Een actueel thema tijdens het bezoek betrof het recht op autorijden door vrouwen. Zowel overheidsvertegenwoordigers als vrouwenactivisten gaven aan dat er vooruitgang wordt geboekt op dit vlak. Hierbij spelen sociaaleconomische factoren ook een rol: werkende vrouwen vormen een steeds belangrijkere bron van inkomsten voor de groeiende middenklasse. Zelf rijden wordt daarom niet langer als een voorrecht voor vrouwen, maar eerder als economische noodzaak voor de maatschappij gezien. De weerstand vanuit bepaalde overheidskringen, maar ook uit de maatschappij, is sinds 2012 verminderd maar nog steeds groot.

Een andere positieve ontwikkeling is het feit dat Saoedi-Arabië actief onderwijs en toegang tot de arbeidsmarkt voor vrouwen stimuleert. Dankzij het King Abdullah Scholarship Fund studeren 140.000 Saoedi’s in het buitenland. Een groeiend percentage (nu 25%) hiervan is vrouw. Zij kunnen vervolgens een bijdrage leveren aan een toenemende behoefte aan arbeidskrachten in de detailhandel, de medische sector en in het bedrijfsleven, inclusief leidinggevende functies. Dit gaat hand in hand met stappen die worden gezet op gebied van maatschappelijk verantwoord ondernemen. In samenwerking met het Nederlands bedrijfsleven ondersteunt de Nederlandse Ambassade bijvoorbeeld de organisatie GloWork gericht op verbetering van de positie voor vrouwen op de arbeidsmarkt. Ook het Saoedische Ministerie van Arbeid zet zich hiervoor in.

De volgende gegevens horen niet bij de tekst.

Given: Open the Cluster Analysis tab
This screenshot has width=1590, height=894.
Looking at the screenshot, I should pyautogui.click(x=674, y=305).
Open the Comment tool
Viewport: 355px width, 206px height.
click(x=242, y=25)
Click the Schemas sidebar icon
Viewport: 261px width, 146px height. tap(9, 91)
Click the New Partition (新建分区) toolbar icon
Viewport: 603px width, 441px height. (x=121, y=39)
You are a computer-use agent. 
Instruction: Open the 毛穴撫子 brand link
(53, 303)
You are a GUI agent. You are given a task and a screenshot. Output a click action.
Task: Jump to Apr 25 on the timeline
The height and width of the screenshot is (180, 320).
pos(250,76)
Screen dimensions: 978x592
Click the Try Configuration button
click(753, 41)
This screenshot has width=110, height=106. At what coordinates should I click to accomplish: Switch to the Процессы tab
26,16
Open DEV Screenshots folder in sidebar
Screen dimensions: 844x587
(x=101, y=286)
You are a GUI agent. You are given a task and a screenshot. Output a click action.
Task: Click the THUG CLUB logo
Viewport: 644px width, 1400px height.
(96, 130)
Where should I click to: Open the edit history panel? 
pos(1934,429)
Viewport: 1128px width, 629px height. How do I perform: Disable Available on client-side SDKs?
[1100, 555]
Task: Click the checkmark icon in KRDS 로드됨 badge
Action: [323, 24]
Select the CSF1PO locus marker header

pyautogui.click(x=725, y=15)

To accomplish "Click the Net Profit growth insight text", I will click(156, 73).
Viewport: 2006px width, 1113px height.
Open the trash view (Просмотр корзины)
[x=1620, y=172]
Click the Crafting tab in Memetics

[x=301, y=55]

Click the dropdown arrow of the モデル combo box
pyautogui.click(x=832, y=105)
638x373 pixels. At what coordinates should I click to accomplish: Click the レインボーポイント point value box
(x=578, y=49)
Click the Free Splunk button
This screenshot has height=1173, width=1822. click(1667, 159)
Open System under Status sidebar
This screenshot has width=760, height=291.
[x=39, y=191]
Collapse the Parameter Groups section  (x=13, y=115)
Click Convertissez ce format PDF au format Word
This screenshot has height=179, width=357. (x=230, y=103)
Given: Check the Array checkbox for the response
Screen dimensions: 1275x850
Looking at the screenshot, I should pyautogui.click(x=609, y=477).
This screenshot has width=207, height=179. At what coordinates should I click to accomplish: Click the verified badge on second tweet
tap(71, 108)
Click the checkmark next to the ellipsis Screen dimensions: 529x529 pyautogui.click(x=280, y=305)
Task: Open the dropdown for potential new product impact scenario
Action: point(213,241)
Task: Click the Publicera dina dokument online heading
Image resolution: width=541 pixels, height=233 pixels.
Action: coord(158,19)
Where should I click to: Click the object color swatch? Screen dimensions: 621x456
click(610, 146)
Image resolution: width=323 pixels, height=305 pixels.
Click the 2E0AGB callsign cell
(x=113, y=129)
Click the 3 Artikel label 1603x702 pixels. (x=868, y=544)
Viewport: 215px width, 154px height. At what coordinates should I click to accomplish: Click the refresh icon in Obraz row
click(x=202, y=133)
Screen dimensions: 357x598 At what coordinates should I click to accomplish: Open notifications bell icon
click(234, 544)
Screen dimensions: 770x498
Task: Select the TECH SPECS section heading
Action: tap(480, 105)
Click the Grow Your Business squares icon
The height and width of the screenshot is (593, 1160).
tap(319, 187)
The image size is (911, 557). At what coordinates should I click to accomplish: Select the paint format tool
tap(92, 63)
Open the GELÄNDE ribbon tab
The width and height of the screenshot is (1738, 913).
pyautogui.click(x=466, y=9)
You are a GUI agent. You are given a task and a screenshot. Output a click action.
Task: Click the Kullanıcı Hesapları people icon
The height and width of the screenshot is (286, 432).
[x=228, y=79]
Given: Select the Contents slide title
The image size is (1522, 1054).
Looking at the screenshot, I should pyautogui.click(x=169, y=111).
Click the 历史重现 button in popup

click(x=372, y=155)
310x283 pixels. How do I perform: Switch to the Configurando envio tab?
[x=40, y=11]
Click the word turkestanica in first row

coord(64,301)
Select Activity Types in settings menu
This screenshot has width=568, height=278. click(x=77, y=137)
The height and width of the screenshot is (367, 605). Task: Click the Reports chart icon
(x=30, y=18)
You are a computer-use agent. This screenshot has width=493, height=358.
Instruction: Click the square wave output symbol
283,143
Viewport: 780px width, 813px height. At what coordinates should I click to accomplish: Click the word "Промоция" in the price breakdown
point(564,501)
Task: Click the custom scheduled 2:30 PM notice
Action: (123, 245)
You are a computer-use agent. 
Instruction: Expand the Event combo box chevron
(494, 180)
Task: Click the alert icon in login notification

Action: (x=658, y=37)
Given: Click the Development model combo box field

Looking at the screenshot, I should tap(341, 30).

Een ander belangrijk gespreksonderwerp betrof de juridische hervormingen in Saoedi-Arabië. Rechters beschikken over veel persoonlijke interpretatievrijheid om tot een oordeel te komen, met name vanwege de beperkte mate van codificering en jurisprudentie. Ook is er sprake van gebrekkige implementatie van wetgeving. De Koning benoemde onlangs hervormingsgezinde personen bij de Hoge Raad en het Ministerie van Justitie. Het hervormingsprogramma moet nog wel zijn vruchten afwerpen. Nederland is bereid hier een bijdrage aan te leveren en heeft de Saoedische autoriteiten uitgenodigd met concrete voorstellen te komen als daar behoefte aan bestaat.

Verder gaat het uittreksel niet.